— WHAT THIS EXERCISE ASKS —
1) Change "duck" to "goose" in the part of the book reviews between "Is this book" and "C will be A.", inclusive, and write out that part.
2) Answer from the book reviews:
(a) How many tracts make up the Organon?
(b) Which two tracts does the reviewer say really address logic?
(c) To whom did Archimedes send the work that gives the numbers he named?
3) Resume the book reviews after their final sentence and write what comes next.

— SOURCE PASSAGE —
Is this book a good read? Does a one-legged duck swim in circles? Highest recommendations.
Please Tell Me Who I Am: The Logical Tracts, by Aristotle
Whenever three terms are so related to one another that the last is contained in the middle as in a whole, and the middle is either contained in, or excluded from, the first as in or from a whole, the extremes must be related by a perfect syllogism. I call that term middle which is itself contained in another and contains another in itself: in position this also comes in the middle. By extremes I mean both that term which is itself contained in another and that in which another is contained. If A is predicated of all B, and B od all C, A must be predicated of all C: we have already explained what we mean by 'predicated of all." Similarly also, if A is predicated of no B and B of all C, it is necessary that no C will be A.
Here we have the first use of the syllogism to test the truth of a given assertion; a scientific method, begging the question, genus et differentia definitions, etc., that led students by the million to discover the reasoning behind such proofs as: All cats die. Socrates is dead. Therefore, Socrates was a cat.
Six tracts make up what Aristotle called the Organon, designed to teach people how to be sensible, logical, responsible, practical; however, only two of them, the “Prior Analytics” and “Sophistical Refutations” really address what I call logic. “Categories” and “On Interpretation” are the kind of tracts that attempt to classify all things into one of a set of what look like almost arbitrary pigeonholes; “Posterior Analytics” is an epistemology (“What the %&$# do we really know?”) book, and the “Topics”, which tries to classify which subjects of discussion are permitted, would be humorous but for its Confucian density. I skimmed a lot of it, and found it useful mostly as a foundation for things long since improved upon. Recommended for anyone who wants to be acceptable, presentable, sensible, a vegetable.
I Reek-a? Mathematical Treatises, by Archimedes
There are some, King Gelon, who think that the number of the sand is infinite in multitude; and I mean by the sand not only that which exists about Syracuse and the rest of Sicily but also that which is found in every region whether inhabited or uninhabited. Again there are some who, without regarding it as infinite, yet think that no number has been named which is great enough to exceed its multitude. And it is clear that they who hold this view, if they imagined a mass made up with sand in other respects as large as the mass of the earth, including in it all the seas and hollows of the earth filled up to a height equal to the highest of the mountains, would be many times further still from recognizing that any number could be expressed which exceeded the multitude of sand so taken. But I will try to show you by means of geometrical proofs, which you will be able to follow, that, of the numbers named by me and given in the work which I sent to Zeuxippus, some exceed not only the number of the mass of sand equal in magnitude to the earth filled up in the way described, but also that of a mass equal in magnitude to the universe.

— DATA ENTRIES —
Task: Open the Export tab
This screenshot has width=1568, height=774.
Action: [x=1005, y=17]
* * *
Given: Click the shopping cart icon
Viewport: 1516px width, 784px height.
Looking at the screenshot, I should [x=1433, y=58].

— OUTPUTS —
1)
Is this book a good read? Does a one-legged goose swim in circles? Highest recommendations.
Please Tell Me Who I Am: The Logical Tracts, by Aristotle
Whenever three terms are so related to one another that the last is contained in the middle as in a whole, and the middle is either contained in, or excluded from, the first as in or from a whole, the extremes must be related by a perfect syllogism. I call that term middle which is itself contained in another and contains another in itself: in position this also comes in the middle. By extremes I mean both that term which is itself contained in another and that in which another is contained. If A is predicated of all B, and B od all C, A must be predicated of all C: we have already explained what we mean by 'predicated of all." Similarly also, if A is predicated of no B and B of all C, it is necessary that no C will be A.

2)
(a) Six.
(b) The "Prior Analytics" and "Sophistical Refutations."
(c) Zeuxippus.

3)
According to Archimedes, it would take 10 to the 63rd power grains of sand to fill the universe (Oops, SPOILER!!!)
Archimedes had a fascinating life. He studied mathematics and absorbed himself in numbers to the extent of neglecting his own person; invented a screw that could water move uphill; used what he knew to create levers capable of lifting invading navy ships out of the water and lenses capable of setting them on fire; and was reportedly killed during an invasion when he threw a fit at an incoming soldier who had stepped on and disturbed an equation he had drawn on the sandy beach. Too bad none of these details, nor the fascinating machines and applications to science of his learnings are in his treatises; they tend to be an extension of Euclid, and admittedly, he lost me here and there, especially when writing about ratios between cones and spheres that failed to culminate in a big climactic discovery. His best writings, on the equilibrium of planes, on floating bodies, and the above quoted "sand reckoner" come close to crossing into applied mathematics, and are the easiest to understand for those of us who haven't really had geometry or algebra in front of us since high school. I read these as part of my current Ancient Greek Classics review and included them here for completeness.
Voice of the Silent Generation: The Stories of John Cheever
His declaration, the scene in the playground, seemed to me to be like those chance meetings that are part of the life of any large city. A blind man asks you to help him across the street, and as you are about to leave him, he seizes your arm and regales you with a passionate account of his cruel and ungrateful children; or the elevator man who is taking you up to a party turns to you suddenly and says that his grandson has infantile paralysis. The city is full of accidental revelation, half-heard cries for help, and strangers who will tell you everything at the first suspicion of sympathy, and Trencher seemed to me like the blind man or the elevator operator. His declaration had no more bearing on the business of our lives than these interruptions.
With some exceptions, the stories in this collection are intelligent but very, very depressing. Cheever wrote during America’s Golden Age, from shortly after WWII until 1978, when this collection of his best short fiction was published. Before Ronald Reagan began America’s long, slow slide into our status as leader of the Third World, with our own elected leaders proclaiming that we can’t do anything. These stories are about people maturing in the age of Truman and Eisenhower, JFK and LBJ, nationwide prosperity, expanding civil rights for all, men on the moon, and later, even, the power of the people to end an unpopular war and bring down a corrupt President.
They live as adults in a world I grew up in and want back. I used to take the Croton-Harmon to NYC train and spend summers in New England. I can’t completely relate to them, as just about every protagonist lives in a large, upper middle class suburb, and almost every house has domestic servants. I had thought domestic servants went out with the Great Depression, but hey, Cheever’s protagonists have them, as well as Summer homes, vacations in Europe...heck, they’re alive, part of the privileged class of the United States of America. They’re on top of the world.
And they’re all MISERABLE! Story after story centers on feelings of hopelessness, entrapment, rotten jobs and rotten marriages, affairs, lakes of alcohol abuse, hordes of alienated children, a suicide or two, and one poor sap trying to cross the county through eight miles of suburban swimming pools. At some point, Cheever must have lived in Italy for a while, because there’s a cluster of tales set there, mostly contrasting either ebullient rustic peasants who love life or discontented peasants who would do anything to go to America and have it so good, with jaded Americans who can suck the life out of an Italian festival.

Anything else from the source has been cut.